Heads up!
gophercast
GopherCast turns any machine on your local network into a synchronized speaker. You run one server, every other device connects as a client, and they all start playing audio at precisely the same moment. No drift, no desync, no buffering banners.
Think of it as a personal audio player over multiple devices (in sync), built in Go, over plain WebSockets, with a terminal UI.
Table of Contents
- How It Works
- Features
- Platform Support
- Prerequisites
- Installation
- Usage
- Synchronization Model
- Single-Machine Multi-Terminal Mode
- Why WebSocket over WebRTC or UDP?
- Architecture
- Configuration
- Logs
- Development
- Known Limitations
- License
How It Works
At its core, GopherCast is a streaming pipeline over WebSocket:
- The server decodes MP3 files to raw PCM audio using go-mp3.
- PCM frames are paced to real time and broadcast to all connected clients as WebSocket binary messages.
- Each client receives the raw audio bytes and feeds them directly to its local audio output via oto/v3.
- Before playback begins, the server sends a
start_at_nsUnix nanosecond timestamp to every client. Clients sleep until that wall-clock time, then begin playing in unison.
Because clients receive raw PCM rather than compressed audio, there is no per-client decoding step.
Features
- Synchronized multi-device playback: all clients start within ~1ms of each other on NTP-synced LAN
- YouTube support: provide a video URL or full playlist URL and GopherCast downloads and converts audio via
yt-dlpbefore serving - Bubble Tea TUI: interactive terminal UI for source selection, download progress, track picking, lobby management, and live stream status
- Local directory streaming: point it at a folder of MP3 files and go
- Raw PCM file output: connect with
--output recording.pcmto capture the audio stream to disk instead of playing it - Lobby phase: clients join before playback starts and mid-stream joins are explicitly rejected so latecomers never desync the room
- Playlist shuffle:
--randomflag randomizes track order - Structured JSON logs: written to
~/.gophercast/logs/so they never interfere with the TUI
Platform Support
| Platform | Status | Notes | | -------- | --------------- | -------------------------------------------------------------------------------- | | Linux | Fully supported | Tested on Fedora/Ubuntu via ALSA/PipeWire | | macOS | Should work | oto supports CoreAudio, not regularly tested | | Windows | Likely broken | oto's Windows backend has known issues with the PCM pipeline used here, untested |
GopherCast relies on oto/v3 for audio output. On Linux it requires either ALSA or PipeWire. On macOS it uses CoreAudio directly with no extra dependencies.
Prerequisites
System audio library (Linux only)
Fedora / RHEL / CentOS:
sudo dnf install alsa-lib-devel
Debian / Ubuntu:
sudo apt install libasound2-dev
yt-dlp (required for YouTube features)
pip install yt-dlp
# or
pipx install yt-dlp
yt-dlp must be available on your PATH. If you only stream local files, you do not need it.
Go 1.24+
Download from go.dev/dl or use your system package manager.
Installation
Build from source
git clone https://github.com/shricodev/gophercast
cd gophercast
make build
The binary is written to bin/gophercast. You can copy it to anywhere on your PATH:
sudo cp bin/gophercast /usr/local/bin/
Run directly
make run
Usage
GopherCast has two subcommands: serve and play.
Serving Audio
The serve command launches the interactive TUI. From there you pick a source, optionally select tracks, open a lobby, and start streaming.
gophercast serve
You can also pre-configure the source with flags to skip the source-selection step:
Flags:
-d, --dir-to-mp3 string Path to a directory containing MP3 files
-y, --youtube string YouTube video URL
-p, --yt-playlist string YouTube playlist URL
--random Shuffle track order (works with --dir-to-mp3 and --yt-playlist)

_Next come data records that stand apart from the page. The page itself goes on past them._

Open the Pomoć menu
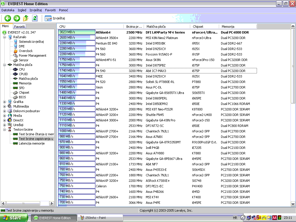 [63, 10]
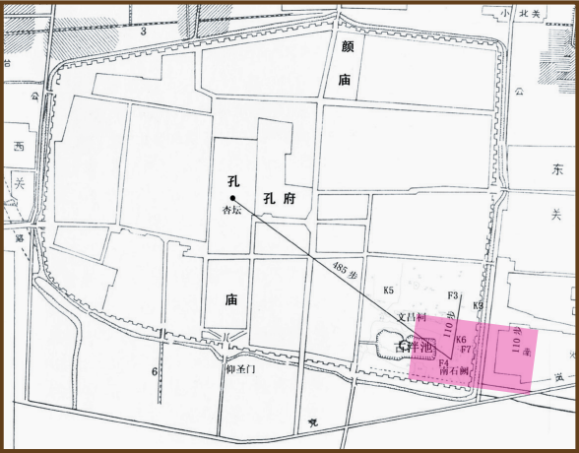
Task: Click the 杏坛 black dot marker
Action: click(x=232, y=198)
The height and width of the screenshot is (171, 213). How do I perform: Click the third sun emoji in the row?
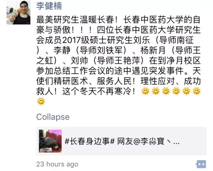click(166, 91)
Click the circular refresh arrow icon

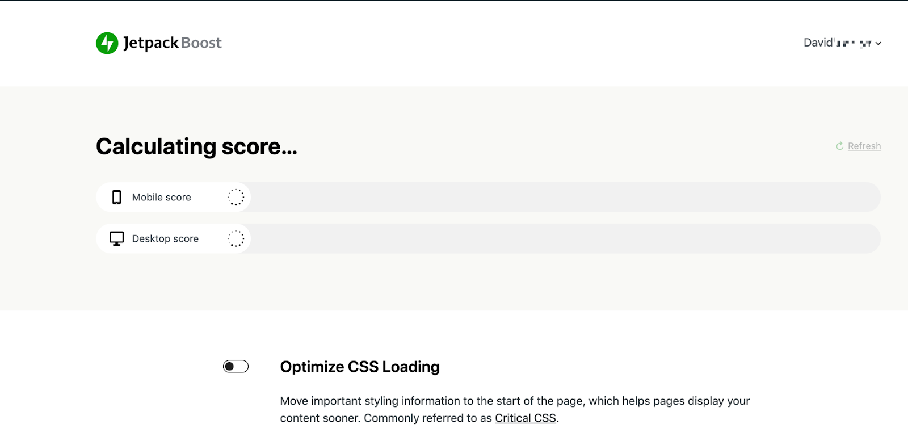[839, 146]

Stream a local music directory:
gophercast serve --dir-to-mp3 ~/Music
Stream a YouTube video:
gophercast serve --youtube "https://youtube.com/watch?v=..."
Stream a YouTube playlist in random order:
gophercast serve --yt-playlist "https://youtube.com/playlist?list=..." --random
Once the TUI opens, the flow is:
- Select a source (if not provided via flags)

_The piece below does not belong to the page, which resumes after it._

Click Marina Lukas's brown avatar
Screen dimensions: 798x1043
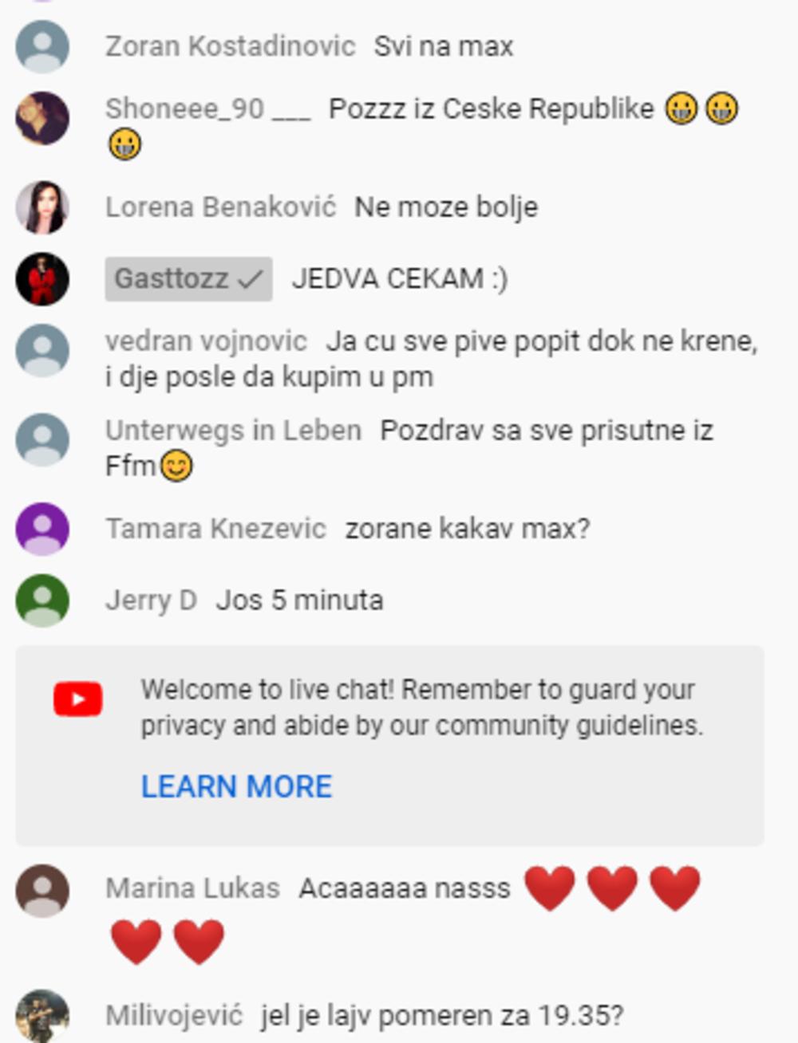tap(42, 890)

- Wait for any downloads to complete
- Choose whether to auto-select all tracks or pick them manually
- The lobby opens. Share the server address shown on screen with your clients
- When everyone has connected, press Enter to begin streaming
Connecting as a Client
On each device that should play audio, run:
gophercast play --host <ip> --port 8080
Flags:
--host string Server IP address
--port int Server port (default: 8080)
-n, --name string Display name shown in the server lobby (default: hostname)
-o, --output string Write raw PCM to this file instead of playing audio
--latency int Override auto-detected audio latency in milliseconds
Connect with a custom name:
gophercast play --host <ip> --port 8080 --name "Kitchen Speaker"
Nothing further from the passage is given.